Top of SOURCE TEXT

ABSTRACT
RTP801/REDD1 is a stress-regulated protein whose upregulation is necessary and sufficient to trigger neuronal death in in vitro and in vivo models of Parkinson’s and Huntington’s diseases and is up regulated in compromised neurons in human postmortem brains of both neurodegenerative disorders. Indeed, in both Parkinson’s and Huntington’s disease mouse models, RTP801 knockdown alleviates motor-learning deficits.
Here, we investigated the physiological role of RTP801 in neuronal plasticity. RTP801 is found in rat, mouse and human synapses. The absence of RTP801 enhanced excitatory synaptic transmission in both neuronal cultures and brain slices from RTP801 knock-out (KO) mice. Indeed, RTP801 KO mice showed improved motor learning, which correlated with lower spine density but increased basal filopodia and mushroom spines in the motor cortex layer V. This paralleled with higher levels of synaptosomal GluA1 and TrkB receptors in homogenates derived from KO mice motor cortex, proteins that are associated with synaptic strengthening. Altogether, these results indicate that RTP801 has an important role modulating neuronal plasticity in motor learning.

Bottom of SOURCE TEXT
Top of DATA TO EXAMINE

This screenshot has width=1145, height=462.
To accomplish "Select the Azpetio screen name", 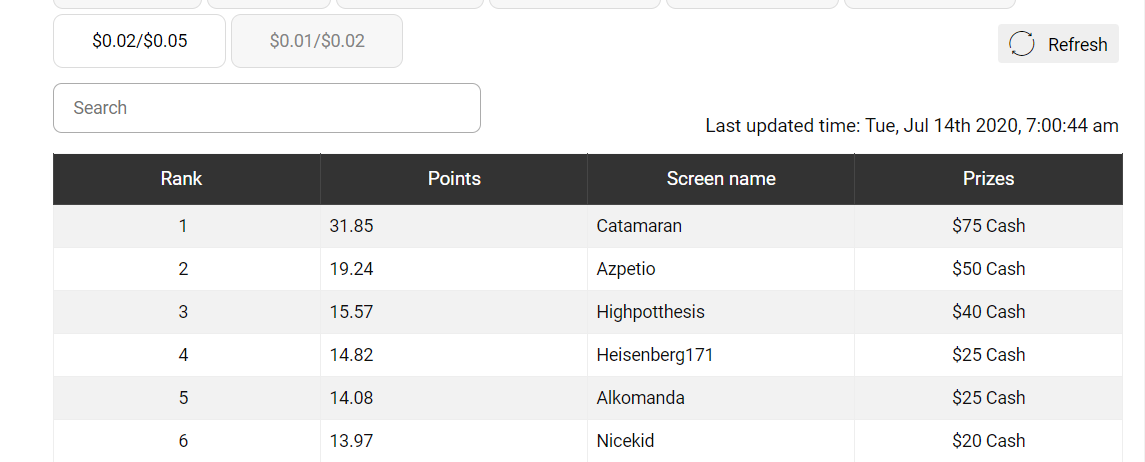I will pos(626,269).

Bottom of DATA TO EXAMINE
Top of DATA TO EXAMINE

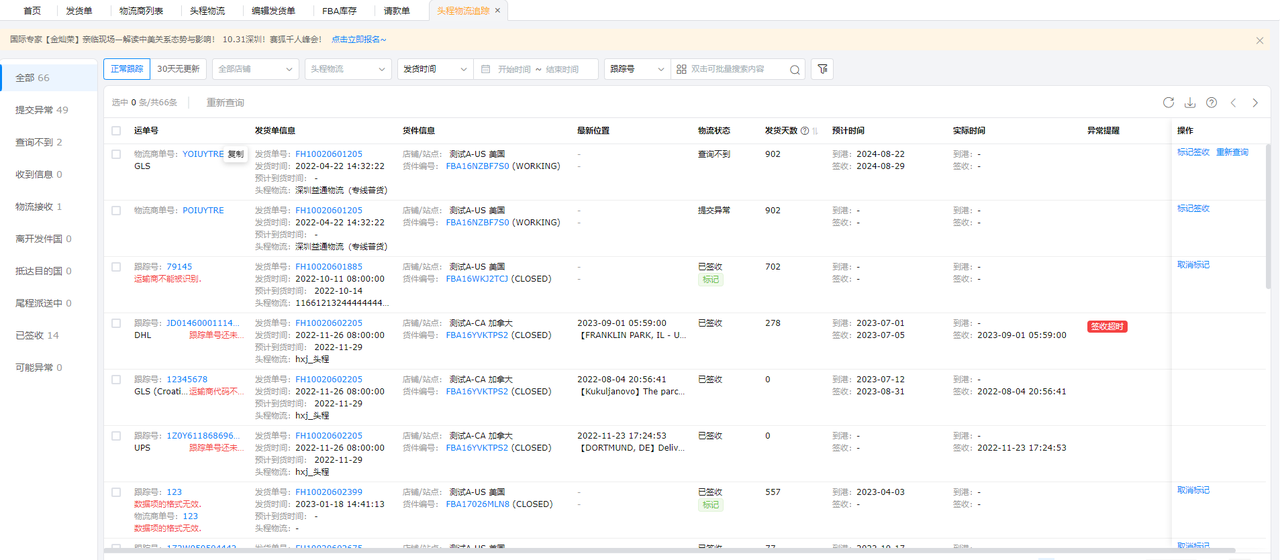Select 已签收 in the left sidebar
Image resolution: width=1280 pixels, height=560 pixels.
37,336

Bottom of DATA TO EXAMINE

◆ COMPLETE THE FOLLOWING:
- 1) Using the RTP801 abstract, answer each question:
(a) In mouse models of which two diseases does RTP801 knockdown ease motor-learning deficits?
(b) In which species is RTP801 found in synapses?
(c) Which two receptors showed higher synaptosomal levels in motor cortex homogenates from knock-out mice?
- 2) For each statement, say whether the RTP801 abstract agrees, and quote the words that settle it:
(a) RTP801 knock-out mice had higher spine density in motor cortex layer V.
(b) Without RTP801, excitatory synaptic transmission was stronger in both neuronal cultures and brain slices.
(c) RTP801 is raised in compromised neurons in human postmortem brains.
- 3) Write the next part of the RTP801 abstract, starting after its final sentence.
The listing is separate material and has no link to the RTP801 abstract.

◆ ANSWERS TO EACH TASK:
- 1)
(a) Parkinson's and Huntington's diseases
(b) Rat, mouse and human
(c) GluA1 and TrkB

- 2)
(a) No: "lower spine density but increased basal filopodia and mushroom spines in the motor cortex layer V"
(b) Yes: "The absence of RTP801 enhanced excitatory synaptic transmission in both neuronal cultures and brain slices from RTP801 knock-out (KO) mice"
(c) Yes: "is up regulated in compromised neurons in human postmortem brains of both neurodegenerative disorders"

- 3)
ABBREVIATIONS
- (AD)
- Alzheimer’s disease;
- (HD)
- Huntington’s disease;
- (KO)
- knock out;
- (mTOR)
- mechanistic target of rapamycin;
- (LV)
- primary motor cortex (M1), motor cortex layer V;
- (mhtt)
- mutant huntingtin;
- (MEAs)
- microelectrode arrays;
- (mEPSC)
- miniature excitatory postsynaptic currents;
- (PD)
- Parkinson’s disease;
- (iPSC)
- induced pluripotent stem cells;
- (PSD)
- postsynaptic density;
- (TEM)
- transmission electron microscopy;
- (TSC1/2)
- tuberous sclerosis complex;
- (SNpc)
- substantia nigra pars compacta;
- (WT)
- wild type.